Il s’agit là d’un élément fondamental à prendre en considération, selon Simona Bignami. L’estimation de la surmortalité ne doit pas être prise comme un nombre absolu, parce que c’est un nombre qui évolue au fil du temps.

Si le taux de surmortalité du Québec a baissé par la suite, c’est en partie parce que des milliers d’aînés ont perdu la vie au printemps 2020. L’année suivante, il ne restait donc plus autant de personnes susceptibles de mourir de la COVID-19 dans les tranches d’âge les plus vulnérables, explique Mme Bignami.

Trois bouquets de fleurs déposés sur l'herbe devant un CHSLD.

Le CHSLD Herron a été l'un des plus durement touchés durant la pandémie au Québec.

Photo : Radio-Canada / Ivanoh Demers

Son collègue Alain Gagnon, lui aussi professeur en démographie à l’Université de Montréal, émet d’ailleurs l’hypothèse que les horribles récits de la première vague ont peut-être contribué à un ressaisissement, qui s’est soldé par des mesures plus strictes et une meilleure adhésion aux règles au sein de la population.

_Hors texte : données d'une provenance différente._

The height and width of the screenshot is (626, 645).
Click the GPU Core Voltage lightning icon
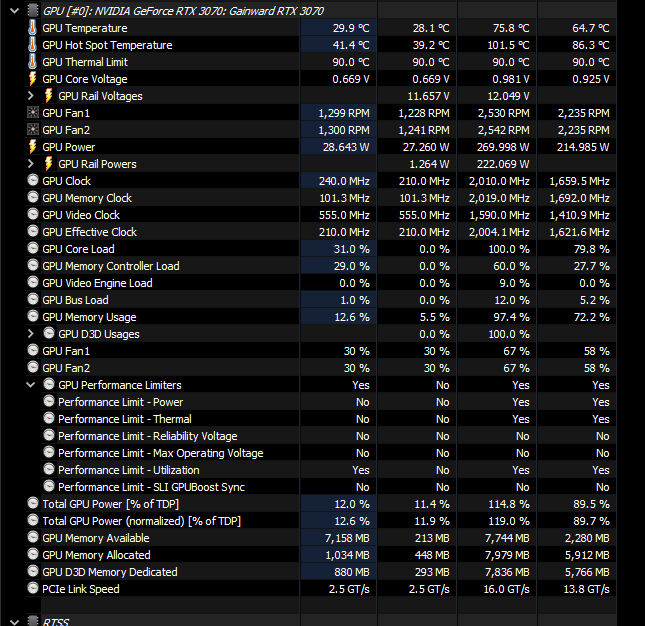32,79
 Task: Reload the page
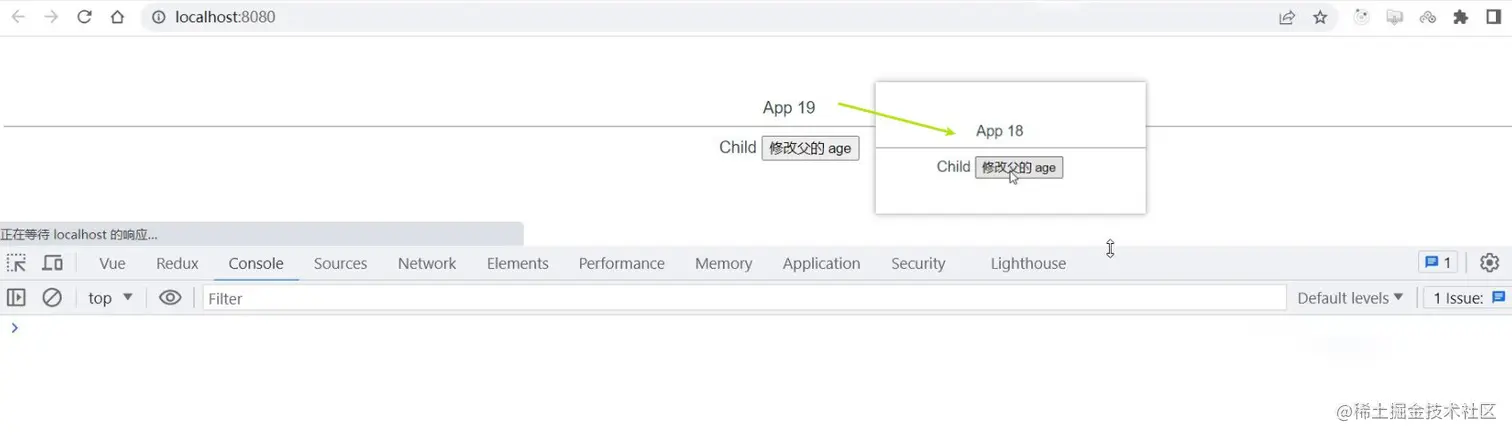pos(84,17)
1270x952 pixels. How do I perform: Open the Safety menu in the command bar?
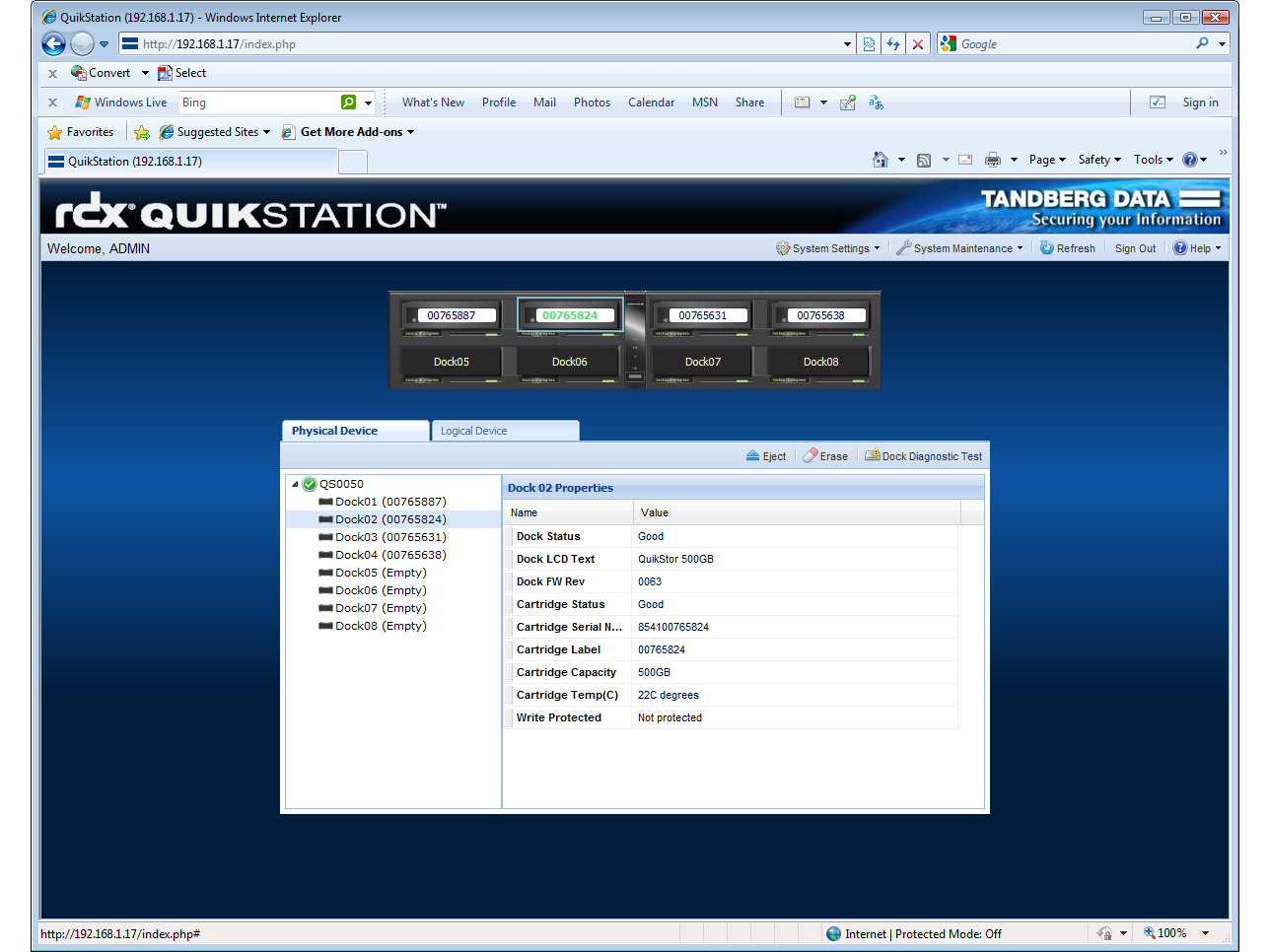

« Il y a eu quand même une sorte de prise de conscience. »

— Une citation de  Alain Gagnon, professeur au Département de démographie de l'Université de Montréal

En ce sens, le professeur Gagnon croit que les règles sanitaires ont joué un rôle dans le bon taux de surmortalité que connaît aujourd’hui le Québec, mais affirme qu’il faudra plus de données pour comprendre l'importance de ce lien causal.

Les hirondelles reviennent au printemps, mais ce ne sont pas les hirondelles qui ramènent le printemps, illustre-t-il. Corrélation n’est pas nécessairement preuve d’association statistique.

Bientôt des effets du délestage?

Le professeur Gagnon prévient par ailleurs que le Québec n’est pas à l’abri d’une hausse de sa surmortalité dans les prochaines années, car la province a dû faire du délestage pour préserver son réseau de la santé.

Si de nombreux citoyens en subissent les conséquences à retardement, cela risque de se refléter dans les statistiques.

« Il faudrait savoir si tous ces retards sur les interventions chirurgicales, les diagnostics, n’auront pas des effets sur la mortalité à long terme. Ce bilan-là, on ne l’a pas encore fait. »

— Une citation de  Alain Gagnon, professeur au Département de démographie de l'Université de Montréal

Ça va prendre peut-être quelques années avant que ça se manifeste sur les courbes d’espérance de vie, indique-t-il.